Booking Fee Relief. Seeking to offset local government costs associated with booking fees, but not alter the fiscal disincentives local agencies face regarding booking arrestees into county jails, the Legislature enacted a booking fee relief program with a fixed allocation formula. Under Chapter 79, Statutes of 1999 (AB 1662, Leonard)—as amended by Chapter 1075, Statutes of 2000 (SB 225, Rainey), and Chapter 1076, Statutes of 2000 (AB 2219, Battin)—the state provides a $38.2 million continuous appropriation to annually reimburse local agencies for booking fees paid in 1997. That is, every year the state reimburses local agencies for booking fees paid in 1997; the reimbursement amount does not vary to reflect changes in the booking fee rate or the number of people booked into county jail.


The administration proposes to eliminate the $38.2 million continuous appropriation for booking fee relief provided under Chapter 79, as well as county authority to impose booking fees under Chapter 466. The administration indicates that it will support passage of AB 1749, Committee on Budget (legislation considered, but not enacted, as part of the 2003-04 budget package), as the means to accomplish its proposal.


The administration's proposal would reduce state costs by $38.2 million. The direct fiscal effects on local governments, in turn, would vary by agency. Local agencies that pay booking fees (principally cities) would realize net savings to the extent that their future booking fee liabilities would have exceeded their booking fee relief payment. Counties, in contrast, would experience direct revenue losses equal to the amount of booking fees that they would have charged local agencies, probably about $40 million annually.

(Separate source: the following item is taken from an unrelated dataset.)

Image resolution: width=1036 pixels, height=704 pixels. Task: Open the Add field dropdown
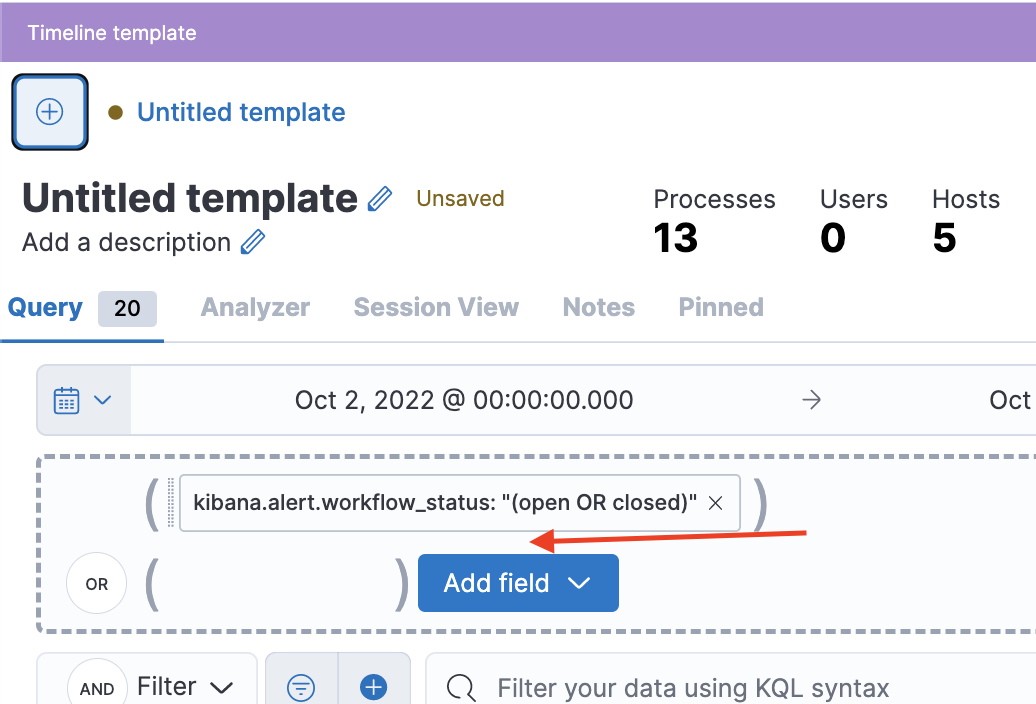coord(517,582)
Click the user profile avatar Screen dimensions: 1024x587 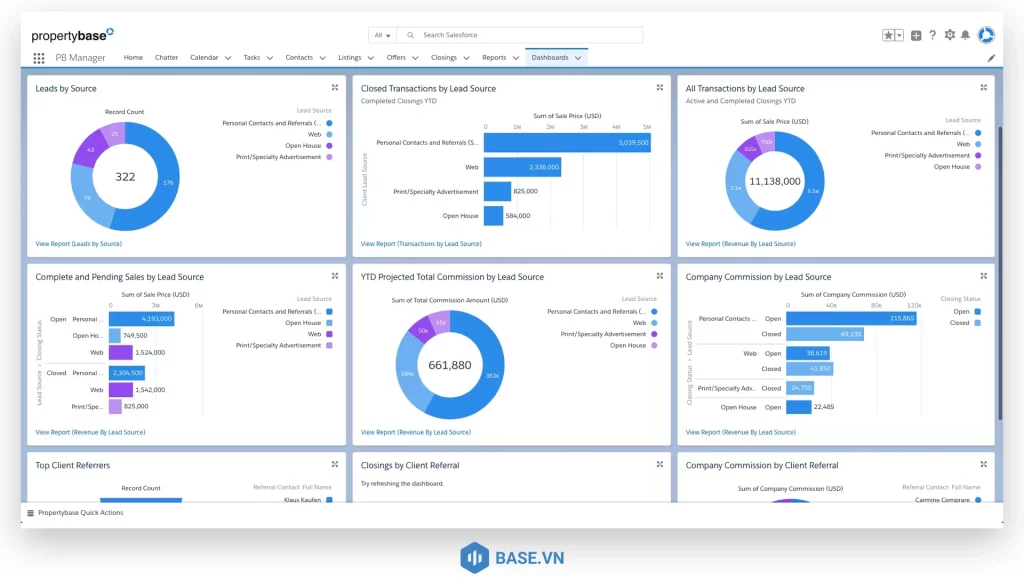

Of greater concern than the direct fiscal effects of this proposal, however, is the effect it would have on local agency fiscal incentives to minimize unnecessary bookings at county jails. Since creation of the booking fee, cities and other local agencies have taken steps to minimize their booking fee costs, including (1) creating programs such as "sobering centers" to treat people detained for public drunkenness and (2) expanding city jails. Because city jails typically house nonviolent detainees for short periods of time, they cost much less to operate than county jails. Since creation of the booking fee, the California Board of Corrections indicates that city jail space capacity has increased considerably and bookings at city jails now exceeds 400,000 arrestees annually. By eliminating the fiscal incentive to operate these city jails and alternative programs, local agencies may discontinue them and book their arrestees into county jail. County detention costs would increase accordingly.


Because booking fees encourage local agencies to use county booking and detention services efficiently, we recommend the Legislature reject the administration's proposal to eliminate county authority to impose booking fees, but approve the administration's proposal to end the booking fee relief program.

County authority to impose booking fees gives local agencies incentives to use county booking and detention services wisely and efficiently. Eliminating this incentive likely would result in significant increases to county costs, without any identifiable gain to public safety. Accordingly, we recommend the Legislature maintain county authority to impose booking fees.

In terms of cities, special districts, and other local agencies, we think it is appropriate that they pay for the jail booking-related costs their activities impose on counties. Such a payment requirement is analogous to many other financial arrangements among local governments, including the sharing of costs for property tax administration. In addition, we note that the $38.2 million booking fee relief program, as currently structured, allocates funding in a manner devoid of any policy rationale. We note, for example, that cities in Orange County continue to be reimbursed for their 1997 booking fee costs despite their county's decision several years ago to repeal its booking fee.